Text and item location entries
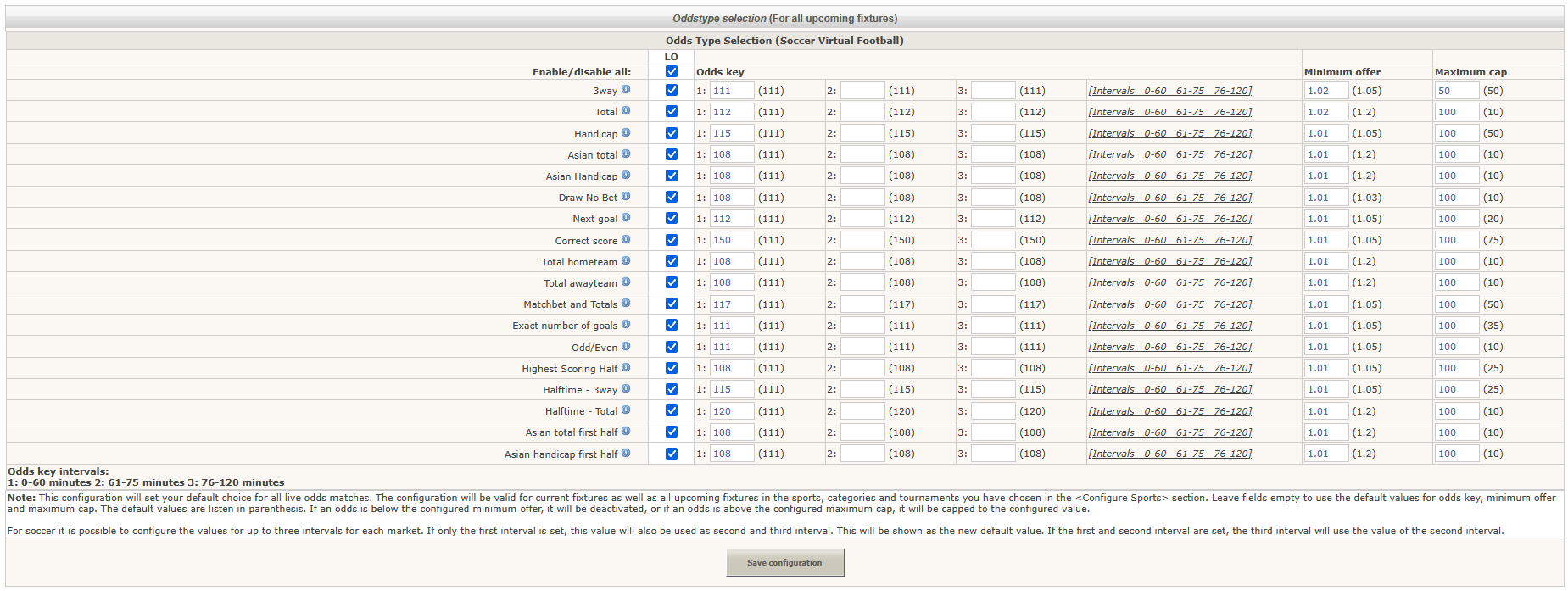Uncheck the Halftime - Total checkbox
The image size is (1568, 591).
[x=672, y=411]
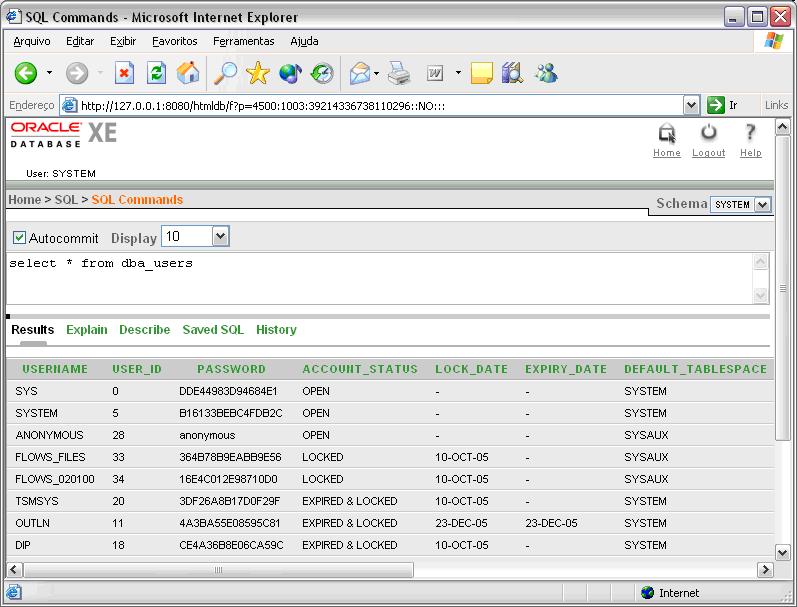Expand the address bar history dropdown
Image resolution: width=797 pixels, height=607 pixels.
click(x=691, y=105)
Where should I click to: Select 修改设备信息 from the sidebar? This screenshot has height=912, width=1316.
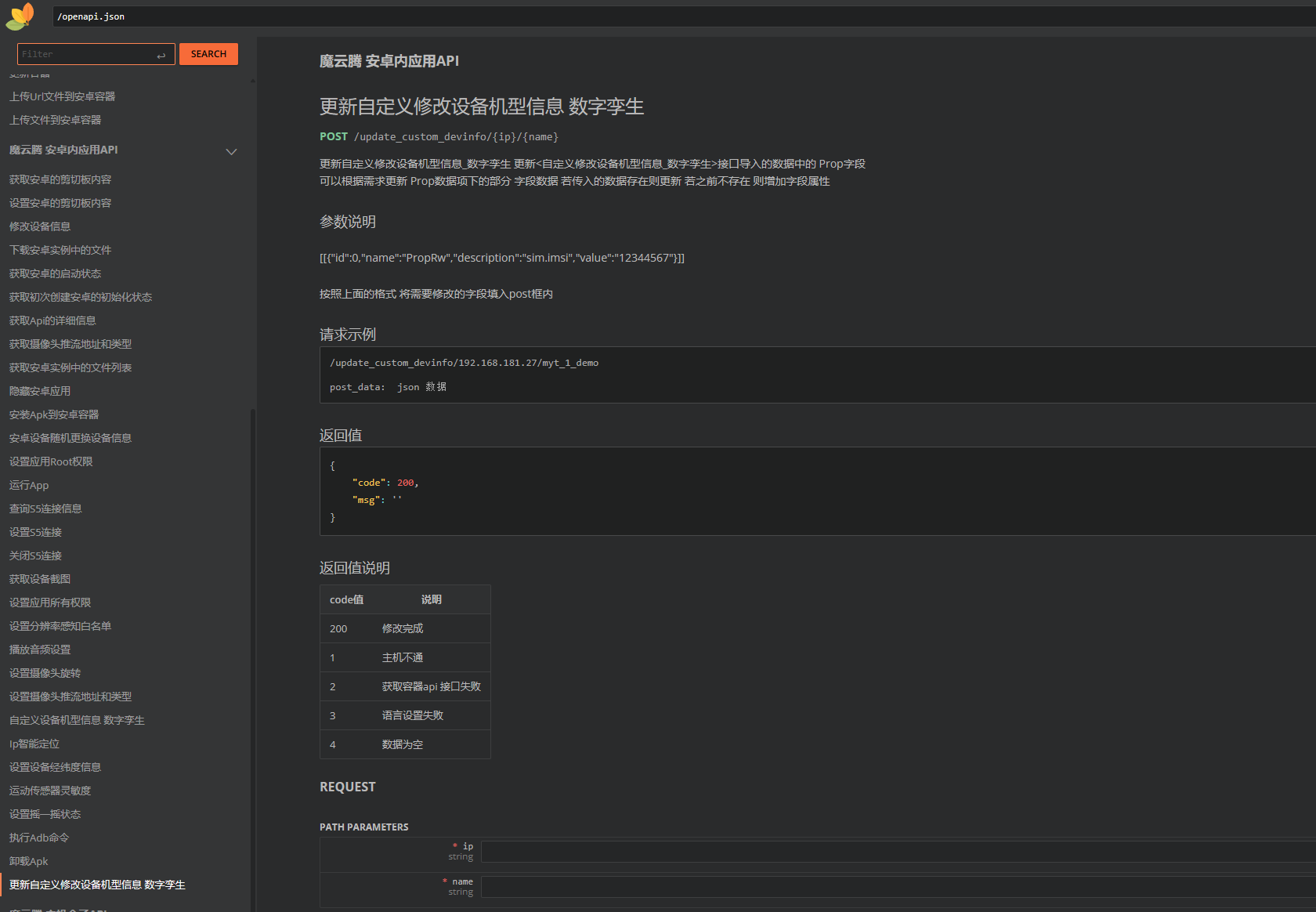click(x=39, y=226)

==

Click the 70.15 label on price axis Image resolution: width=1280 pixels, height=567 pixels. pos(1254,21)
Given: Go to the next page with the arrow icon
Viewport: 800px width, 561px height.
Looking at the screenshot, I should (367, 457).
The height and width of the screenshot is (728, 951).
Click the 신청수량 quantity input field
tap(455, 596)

==

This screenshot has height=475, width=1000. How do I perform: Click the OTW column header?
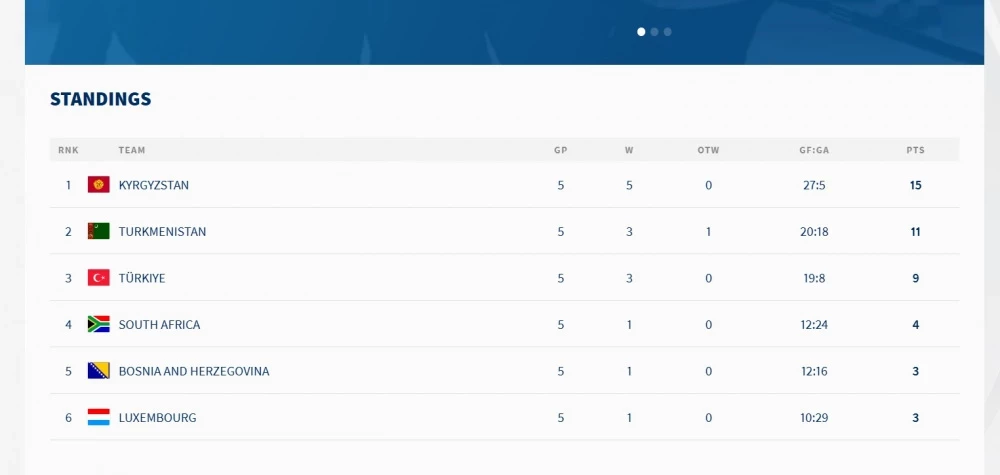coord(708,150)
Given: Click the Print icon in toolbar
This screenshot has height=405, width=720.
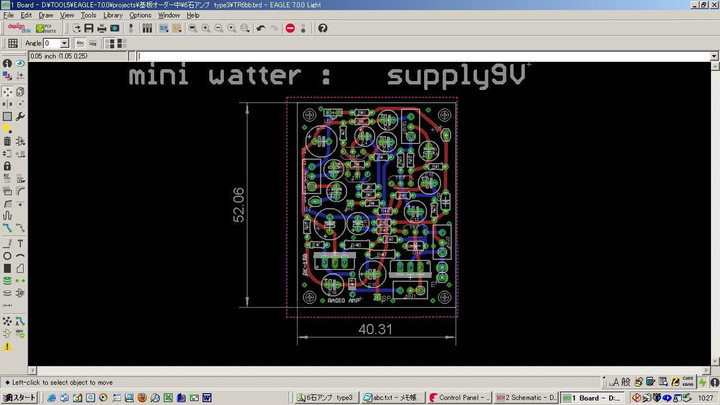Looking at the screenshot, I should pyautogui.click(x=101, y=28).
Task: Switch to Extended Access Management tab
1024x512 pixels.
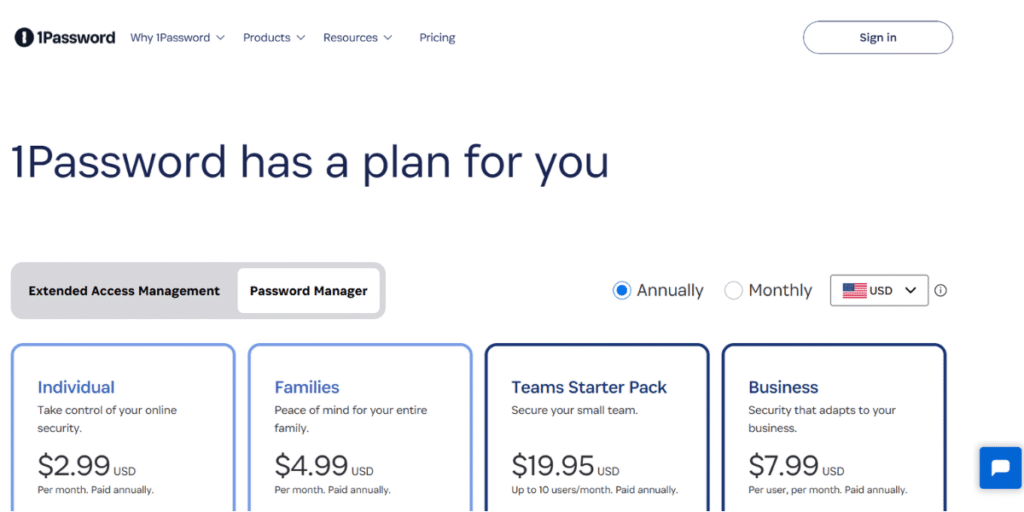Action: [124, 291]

To be done »
Copy out the part of the items that opens with the line containing "Given: Go to" and closes with the line containing "tap(455, 596)", keeping every line unchanged and including both of those lines.

Answer to the problem »
Given: Go to the next page with the arrow icon
Viewport: 800px width, 561px height.
Looking at the screenshot, I should (367, 457).
The height and width of the screenshot is (728, 951).
Click the 신청수량 quantity input field
tap(455, 596)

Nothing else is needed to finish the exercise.